GOAL
Recast every line of the listing below as a Markdown table with two columns, Row and Line, leaving out any blank lines.

[start RECORD LIST]

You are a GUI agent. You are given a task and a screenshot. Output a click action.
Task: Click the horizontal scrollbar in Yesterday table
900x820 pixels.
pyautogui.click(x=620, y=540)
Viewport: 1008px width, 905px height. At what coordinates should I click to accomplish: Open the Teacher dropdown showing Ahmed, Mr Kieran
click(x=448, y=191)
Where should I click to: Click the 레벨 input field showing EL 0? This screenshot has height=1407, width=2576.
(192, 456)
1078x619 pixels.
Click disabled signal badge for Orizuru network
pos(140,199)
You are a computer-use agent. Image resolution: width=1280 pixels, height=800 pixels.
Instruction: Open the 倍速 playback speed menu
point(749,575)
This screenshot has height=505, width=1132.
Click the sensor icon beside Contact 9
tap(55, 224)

[end RECORD LIST]

EXERCISE ANSWER
| Row | Line |
|---|---|
| 1 | You are a GUI agent. You are given a task and a screenshot. Output a click action. |
| 2 | Task: Click the horizontal scrollbar in Yesterday table |
| 3 | 900x820 pixels. |
| 4 | pyautogui.click(x=620, y=540) |
| 5 | Viewport: 1008px width, 905px height. At what coordinates should I click to accomplish: Open the Teacher dropdown showing Ahmed, Mr Kieran |
| 6 | click(x=448, y=191) |
| 7 | Where should I click to: Click the 레벨 input field showing EL 0? This screenshot has height=1407, width=2576. |
| 8 | (192, 456) |
| 9 | 1078x619 pixels. |
| 10 | Click disabled signal badge for Orizuru network |
| 11 | pos(140,199) |
| 12 | You are a computer-use agent. Image resolution: width=1280 pixels, height=800 pixels. |
| 13 | Instruction: Open the 倍速 playback speed menu |
| 14 | point(749,575) |
| 15 | This screenshot has height=505, width=1132. |
| 16 | Click the sensor icon beside Contact 9 |
| 17 | tap(55, 224) |